Spain’s property market has had a rollercoaster two decades, with a slow but steady recovery in the past eight years as it emerged from a near six-year recession provoked by the explosion of a real estate bubble in 2007.
The autonomous regions of Catalonia and Madrid, both real estate powerhouses, saw their property sales stumble 4.4% and 3.2% respectively year-on-year for February.
The two regions registering the steepest annual drop in property sales for the month were La Rioja at 36.4% and the Basque Country at 20.7%.
However, sales ballooned between 8% and 12.7% year-on-year in the Balearic Islands, Andalucia, and Aragon.
The nationwide rate of property transfers, for its part, slackened by 1.1% compared to the same month last year, representing a compound annual fall of 2.9%.

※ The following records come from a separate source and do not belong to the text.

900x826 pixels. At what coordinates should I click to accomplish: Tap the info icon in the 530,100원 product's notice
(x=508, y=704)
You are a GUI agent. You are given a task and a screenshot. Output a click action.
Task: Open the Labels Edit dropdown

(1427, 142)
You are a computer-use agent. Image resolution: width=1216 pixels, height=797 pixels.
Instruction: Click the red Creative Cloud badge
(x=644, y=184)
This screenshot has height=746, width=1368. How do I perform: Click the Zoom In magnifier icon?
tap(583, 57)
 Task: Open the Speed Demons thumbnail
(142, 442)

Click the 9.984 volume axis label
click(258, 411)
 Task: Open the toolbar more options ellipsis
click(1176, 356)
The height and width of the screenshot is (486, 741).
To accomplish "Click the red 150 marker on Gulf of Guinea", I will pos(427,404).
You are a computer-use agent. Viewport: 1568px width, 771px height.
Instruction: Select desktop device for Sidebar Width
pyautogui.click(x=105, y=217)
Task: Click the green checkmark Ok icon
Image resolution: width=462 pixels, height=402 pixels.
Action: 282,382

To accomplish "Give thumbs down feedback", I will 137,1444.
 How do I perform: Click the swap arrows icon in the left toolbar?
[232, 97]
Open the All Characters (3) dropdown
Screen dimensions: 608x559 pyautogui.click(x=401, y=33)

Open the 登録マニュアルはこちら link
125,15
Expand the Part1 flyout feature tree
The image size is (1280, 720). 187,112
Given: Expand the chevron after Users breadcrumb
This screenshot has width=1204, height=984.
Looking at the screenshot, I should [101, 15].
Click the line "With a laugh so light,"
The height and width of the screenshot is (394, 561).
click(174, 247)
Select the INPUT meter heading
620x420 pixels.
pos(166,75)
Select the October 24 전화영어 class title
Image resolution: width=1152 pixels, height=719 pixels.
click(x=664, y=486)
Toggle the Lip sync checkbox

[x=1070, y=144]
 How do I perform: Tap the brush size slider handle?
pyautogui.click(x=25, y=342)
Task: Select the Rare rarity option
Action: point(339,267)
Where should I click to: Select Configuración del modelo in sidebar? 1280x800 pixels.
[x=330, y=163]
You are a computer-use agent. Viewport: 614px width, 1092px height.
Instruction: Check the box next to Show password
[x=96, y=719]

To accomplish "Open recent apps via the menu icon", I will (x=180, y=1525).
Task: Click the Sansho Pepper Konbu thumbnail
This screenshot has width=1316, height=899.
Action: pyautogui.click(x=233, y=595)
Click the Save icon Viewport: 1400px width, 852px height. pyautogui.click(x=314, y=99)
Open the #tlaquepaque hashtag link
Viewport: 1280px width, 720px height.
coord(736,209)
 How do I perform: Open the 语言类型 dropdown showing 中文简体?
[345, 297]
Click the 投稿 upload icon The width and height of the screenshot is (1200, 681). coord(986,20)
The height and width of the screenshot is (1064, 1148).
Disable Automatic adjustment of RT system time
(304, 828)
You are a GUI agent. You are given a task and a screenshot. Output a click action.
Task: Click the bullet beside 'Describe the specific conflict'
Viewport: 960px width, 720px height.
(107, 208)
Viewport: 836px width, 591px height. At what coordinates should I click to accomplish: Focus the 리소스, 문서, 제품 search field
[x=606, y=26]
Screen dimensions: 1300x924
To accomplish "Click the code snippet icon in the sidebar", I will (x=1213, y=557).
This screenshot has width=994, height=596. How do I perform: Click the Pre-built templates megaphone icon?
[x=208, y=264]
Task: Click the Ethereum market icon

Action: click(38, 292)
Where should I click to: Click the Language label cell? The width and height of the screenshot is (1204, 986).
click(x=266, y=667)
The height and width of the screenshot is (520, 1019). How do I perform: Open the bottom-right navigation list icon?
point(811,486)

Meanwhile, Madrid and Catalonia saw property transfer rates tumble 8.2% and 6.2% respectively relative to February 2019.
“A great deal of (real estate) transactions were paralysed during 2019 due to the introduction of the Mortgage Law,” said Ismael Kardoudi, research director at property portal Fotocasa, referring to a 2019 law which imposed more stringent controls on lenders and the mortgage process.
“The February data shows we have left this law’s consequences behind us.”
Spain’s GDP could suffer a hit of 4.7% in the first quarter of 2020, the Bank of Spain said on Monday. Real estate represents one tenth of GDP, according to the statistics body.